• **PROMPT**:
Write out again only the lines that run from the start of the entries to the line containing "Task: Click the Pressure End column header", both included.

• **MATERIAL SHOWN**:
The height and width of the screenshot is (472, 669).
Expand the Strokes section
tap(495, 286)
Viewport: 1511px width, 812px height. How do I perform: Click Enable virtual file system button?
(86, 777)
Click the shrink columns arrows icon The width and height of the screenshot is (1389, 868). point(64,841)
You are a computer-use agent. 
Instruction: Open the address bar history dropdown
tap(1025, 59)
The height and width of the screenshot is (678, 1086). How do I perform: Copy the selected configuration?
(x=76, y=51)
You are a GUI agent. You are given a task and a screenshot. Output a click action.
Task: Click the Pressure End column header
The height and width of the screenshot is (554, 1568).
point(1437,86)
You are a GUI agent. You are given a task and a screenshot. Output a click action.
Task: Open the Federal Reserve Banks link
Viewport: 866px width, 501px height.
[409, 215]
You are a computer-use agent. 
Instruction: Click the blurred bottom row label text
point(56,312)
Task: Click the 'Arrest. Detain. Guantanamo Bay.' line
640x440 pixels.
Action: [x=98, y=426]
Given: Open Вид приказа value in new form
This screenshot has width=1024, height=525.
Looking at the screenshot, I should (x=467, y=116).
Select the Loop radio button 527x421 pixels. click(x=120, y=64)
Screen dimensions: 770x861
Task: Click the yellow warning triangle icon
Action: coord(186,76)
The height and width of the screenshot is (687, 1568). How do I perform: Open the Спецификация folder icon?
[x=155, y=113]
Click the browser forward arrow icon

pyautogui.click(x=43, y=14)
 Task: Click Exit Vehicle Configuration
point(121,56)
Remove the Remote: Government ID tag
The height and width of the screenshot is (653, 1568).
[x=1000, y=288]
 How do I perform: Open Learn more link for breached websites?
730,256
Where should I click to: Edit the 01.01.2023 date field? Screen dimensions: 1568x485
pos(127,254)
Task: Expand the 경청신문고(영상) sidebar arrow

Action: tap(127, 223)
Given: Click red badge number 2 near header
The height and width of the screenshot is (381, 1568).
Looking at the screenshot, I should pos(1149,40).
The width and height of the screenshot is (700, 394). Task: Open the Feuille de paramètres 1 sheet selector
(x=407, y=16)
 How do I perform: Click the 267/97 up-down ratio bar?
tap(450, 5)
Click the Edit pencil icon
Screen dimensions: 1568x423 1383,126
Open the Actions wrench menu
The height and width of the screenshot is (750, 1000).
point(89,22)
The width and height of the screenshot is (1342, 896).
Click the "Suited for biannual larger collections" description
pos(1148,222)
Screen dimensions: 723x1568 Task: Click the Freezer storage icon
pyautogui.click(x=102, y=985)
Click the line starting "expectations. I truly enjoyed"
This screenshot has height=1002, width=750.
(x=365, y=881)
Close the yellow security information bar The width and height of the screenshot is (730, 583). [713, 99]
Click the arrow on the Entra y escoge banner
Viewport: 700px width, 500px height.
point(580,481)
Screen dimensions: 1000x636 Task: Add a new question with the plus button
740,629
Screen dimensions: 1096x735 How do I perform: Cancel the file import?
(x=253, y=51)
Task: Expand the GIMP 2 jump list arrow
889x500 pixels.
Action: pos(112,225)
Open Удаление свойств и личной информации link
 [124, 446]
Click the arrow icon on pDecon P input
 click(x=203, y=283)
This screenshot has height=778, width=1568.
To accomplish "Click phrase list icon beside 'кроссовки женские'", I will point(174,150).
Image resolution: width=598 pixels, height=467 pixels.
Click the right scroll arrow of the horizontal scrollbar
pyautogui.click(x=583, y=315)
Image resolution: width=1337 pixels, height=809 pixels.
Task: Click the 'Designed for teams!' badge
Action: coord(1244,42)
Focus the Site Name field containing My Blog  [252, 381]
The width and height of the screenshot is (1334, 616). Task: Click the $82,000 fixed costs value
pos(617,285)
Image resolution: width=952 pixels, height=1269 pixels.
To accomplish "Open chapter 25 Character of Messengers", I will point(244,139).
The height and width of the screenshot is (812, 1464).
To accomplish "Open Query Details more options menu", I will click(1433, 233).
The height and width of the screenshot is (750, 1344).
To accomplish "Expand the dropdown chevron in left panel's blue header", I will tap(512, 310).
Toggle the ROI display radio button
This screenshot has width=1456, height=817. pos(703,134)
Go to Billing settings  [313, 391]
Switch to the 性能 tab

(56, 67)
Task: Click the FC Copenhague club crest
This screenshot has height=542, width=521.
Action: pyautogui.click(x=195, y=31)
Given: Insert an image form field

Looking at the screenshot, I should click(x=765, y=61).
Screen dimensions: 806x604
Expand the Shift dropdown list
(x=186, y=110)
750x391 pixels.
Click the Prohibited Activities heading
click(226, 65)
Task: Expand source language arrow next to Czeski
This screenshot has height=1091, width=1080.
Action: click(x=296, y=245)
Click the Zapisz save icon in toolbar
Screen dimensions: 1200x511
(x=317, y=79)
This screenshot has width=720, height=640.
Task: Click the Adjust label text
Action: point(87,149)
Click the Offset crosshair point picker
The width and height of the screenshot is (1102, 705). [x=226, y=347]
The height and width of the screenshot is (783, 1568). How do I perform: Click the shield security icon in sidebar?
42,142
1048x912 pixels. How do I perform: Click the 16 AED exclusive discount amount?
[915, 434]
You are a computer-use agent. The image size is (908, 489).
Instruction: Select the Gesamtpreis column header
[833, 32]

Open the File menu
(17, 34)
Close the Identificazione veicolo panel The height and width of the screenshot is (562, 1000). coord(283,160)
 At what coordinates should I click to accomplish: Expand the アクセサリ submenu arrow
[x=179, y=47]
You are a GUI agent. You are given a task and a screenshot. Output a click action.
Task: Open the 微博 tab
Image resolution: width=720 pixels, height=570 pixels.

• **WRITTEN RESPONSE**:
The height and width of the screenshot is (472, 669).
Expand the Strokes section
tap(495, 286)
Viewport: 1511px width, 812px height. How do I perform: Click Enable virtual file system button?
(86, 777)
Click the shrink columns arrows icon The width and height of the screenshot is (1389, 868). point(64,841)
You are a computer-use agent. 
Instruction: Open the address bar history dropdown
tap(1025, 59)
The height and width of the screenshot is (678, 1086). How do I perform: Copy the selected configuration?
(x=76, y=51)
You are a GUI agent. You are given a task and a screenshot. Output a click action.
Task: Click the Pressure End column header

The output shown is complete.